> **DIRECTION**
Convert every line of the entries below into a JSON list of strings, one string per line, skipping blank lines. Omit the pictures.

--- Start of GIVEN DATA ---

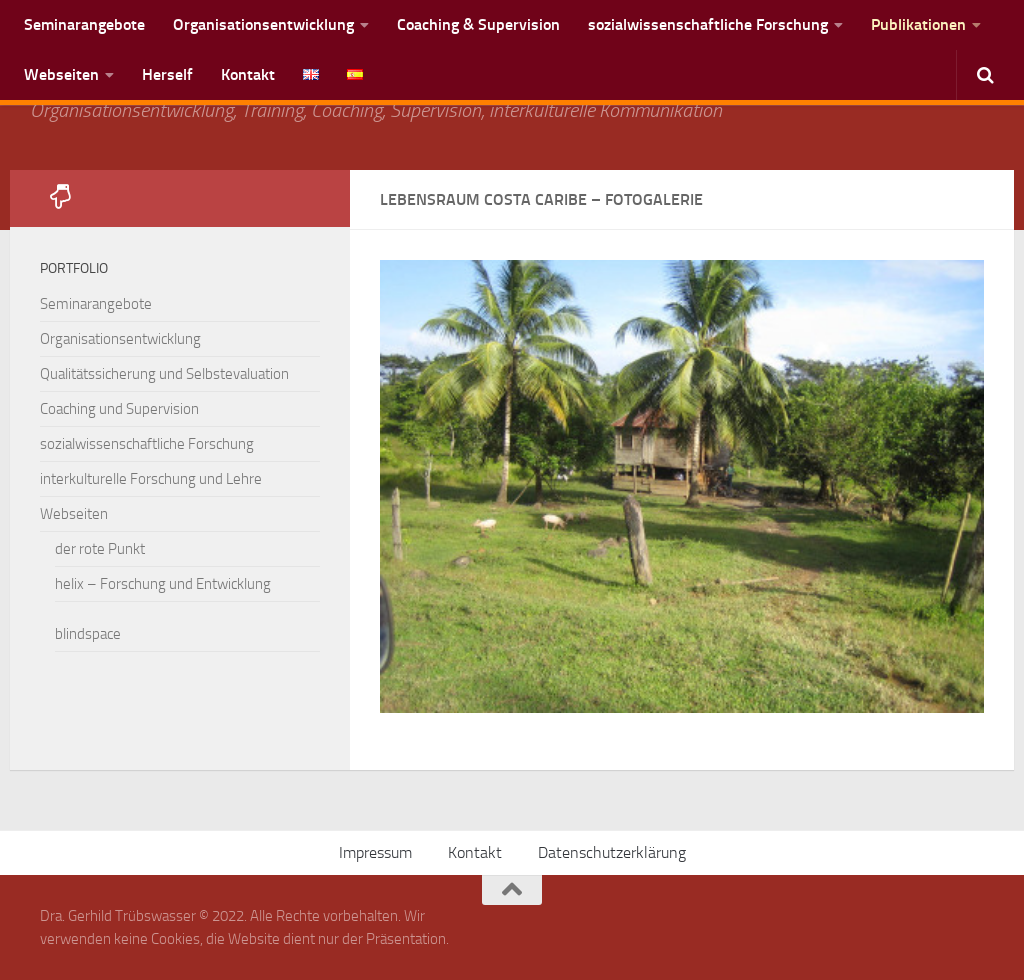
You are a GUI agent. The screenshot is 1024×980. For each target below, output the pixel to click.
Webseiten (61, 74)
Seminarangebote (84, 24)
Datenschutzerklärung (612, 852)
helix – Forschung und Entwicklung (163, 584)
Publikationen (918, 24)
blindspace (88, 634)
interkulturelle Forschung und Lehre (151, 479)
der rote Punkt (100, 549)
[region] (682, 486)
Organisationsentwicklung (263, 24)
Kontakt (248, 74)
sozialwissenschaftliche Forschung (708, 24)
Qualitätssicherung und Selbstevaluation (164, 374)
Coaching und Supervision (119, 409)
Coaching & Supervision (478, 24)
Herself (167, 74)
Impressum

--- End of GIVEN DATA ---

> **TASK SOLUTION**
[
  "You are a GUI agent. The screenshot is 1024×980. For each target below, output the pixel to click.",
  "Webseiten (61, 74)",
  "Seminarangebote (84, 24)",
  "Datenschutzerklärung (612, 852)",
  "helix – Forschung und Entwicklung (163, 584)",
  "Publikationen (918, 24)",
  "blindspace (88, 634)",
  "interkulturelle Forschung und Lehre (151, 479)",
  "der rote Punkt (100, 549)",
  "[region] (682, 486)",
  "Organisationsentwicklung (263, 24)",
  "Kontakt (248, 74)",
  "sozialwissenschaftliche Forschung (708, 24)",
  "Qualitätssicherung und Selbstevaluation (164, 374)",
  "Coaching und Supervision (119, 409)",
  "Coaching & Supervision (478, 24)",
  "Herself (167, 74)",
  "Impressum"
]